Thursday, 17 June 2010

my little drawing yeyyy





nom nom its sideways but im happy with it lol :) so i thought id post it

happy birthday vikki

its vikkis birthday today so im meeting her to say hellos and whatnot. thankfully its sunny today yeys!! i shall roam the streets in my skirt that barely covers my bum and my hat that i stole of brad. mwahahaha
yeahhh i also wish to pull!! lol want some fun. not a relationship until i feel ive found someone worth it. but yeah im starting to get withdrawal symptoms. lack of affection!! lol and its not even been a week >< epic fail
anyhows only a small ramble atm as i need to mish off to meet vikki and charlie nows :)

Wednesday, 16 June 2010

i love lamp

ive forgotten which room at my work it is but the lamp is very entertaining!! its touch sensitive and makes me excited!! lol
I LOVE LAMP!!
but do i really love lamp or am i just saying it because i saw it?
i love lamp!
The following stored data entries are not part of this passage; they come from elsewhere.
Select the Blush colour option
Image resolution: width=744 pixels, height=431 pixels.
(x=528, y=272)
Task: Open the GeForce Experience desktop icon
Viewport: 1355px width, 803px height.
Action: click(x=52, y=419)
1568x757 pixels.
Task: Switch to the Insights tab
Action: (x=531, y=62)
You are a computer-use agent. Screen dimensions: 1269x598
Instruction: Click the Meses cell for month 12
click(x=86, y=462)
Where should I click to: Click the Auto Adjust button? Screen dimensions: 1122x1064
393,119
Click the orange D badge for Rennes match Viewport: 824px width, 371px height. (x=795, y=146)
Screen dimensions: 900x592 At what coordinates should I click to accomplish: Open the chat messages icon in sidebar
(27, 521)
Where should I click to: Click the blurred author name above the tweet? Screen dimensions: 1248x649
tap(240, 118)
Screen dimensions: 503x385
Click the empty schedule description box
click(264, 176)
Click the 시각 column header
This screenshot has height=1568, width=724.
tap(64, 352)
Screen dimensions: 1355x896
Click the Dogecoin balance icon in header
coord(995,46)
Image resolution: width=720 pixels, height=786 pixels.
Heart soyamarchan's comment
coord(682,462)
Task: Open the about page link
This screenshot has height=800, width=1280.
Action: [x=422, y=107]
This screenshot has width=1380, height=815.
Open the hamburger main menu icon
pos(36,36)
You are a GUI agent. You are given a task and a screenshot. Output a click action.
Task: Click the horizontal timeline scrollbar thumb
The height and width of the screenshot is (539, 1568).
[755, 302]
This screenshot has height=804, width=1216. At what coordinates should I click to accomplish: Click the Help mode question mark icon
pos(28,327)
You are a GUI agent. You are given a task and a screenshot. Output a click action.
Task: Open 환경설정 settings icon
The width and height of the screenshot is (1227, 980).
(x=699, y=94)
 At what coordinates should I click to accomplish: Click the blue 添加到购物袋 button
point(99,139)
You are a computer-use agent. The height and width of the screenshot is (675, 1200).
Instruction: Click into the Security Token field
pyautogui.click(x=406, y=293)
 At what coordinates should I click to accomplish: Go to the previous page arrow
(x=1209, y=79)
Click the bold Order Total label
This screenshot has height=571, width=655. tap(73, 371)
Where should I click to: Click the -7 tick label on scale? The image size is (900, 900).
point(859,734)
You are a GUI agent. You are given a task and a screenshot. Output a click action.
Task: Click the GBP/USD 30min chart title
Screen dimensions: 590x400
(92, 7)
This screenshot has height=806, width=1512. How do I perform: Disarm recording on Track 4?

I LOVE LAMP!!! ahh anchorman :)

hmm im on google maps :)

56 Netherend Rd, Penrith, Cumbria CA11 8, UK
then go left a bit until you see the blue car and a person at the bottom of the garden its me when i had black hair!! yeyys lol

R.I.P...... D!!
you fought hard but its time to sleep now :)

Tuesday, 15 June 2010

random shmit

well how do i start this ramble today?
lets start sonisphere! im still trying to arrange it. brads got the day off but doesnt know about moneys, i have moneys etc and a ticket on the way, just need bus ticket. dave needs to fix his iphone and then see if he has to sell his guitar or not to be able to go :/ im not going on my own! nooooo way!
now my birthdayy!!!! im going to be 18 lol another milestone in my life :) i shall be hoe-ing it up and wearing basically underwear as it is a pimps and hoes party! woop! still need id though so thats a bastard! looking at outfits for my birthday and getting mucho excited. its on the 7th of august and i cannot wait!!
hannahs birthday is after mine and shes having a tuxedo and tiara party so need to be all dressed up fancy and get myself a lal tiara to wear lol but yeah im looking at loads of outfits for both parties and getting so overexcited its unbelievable!!
dan hasnt wrote me back on facebook :/ that kinda blows. and he doesnt have a phone so i cant ring him and bully him. was thinking about keith today, i just miss talking to him. i want to work to be mates. but meh, i dont know if he would want to. might invite him for a drink sometime n see.
hmmm i really want to start designing my tattoos so i will at some point do that. also planning piercings <3 ahh i cant wait for money. ill put pics of my designs and my outfits that i choose on here so if anyone actually reads my ramblings then they can comment :) yeyys now im back to facebook and planning my id. neeeeeeowm work tomorrow then a day off yeeyyyyy

ooooooh and ash is up on friday night for the weekend :) i miss his face, and matts face. i want to see pirate ash again and smush his face :) mwahahahaha!!!!!!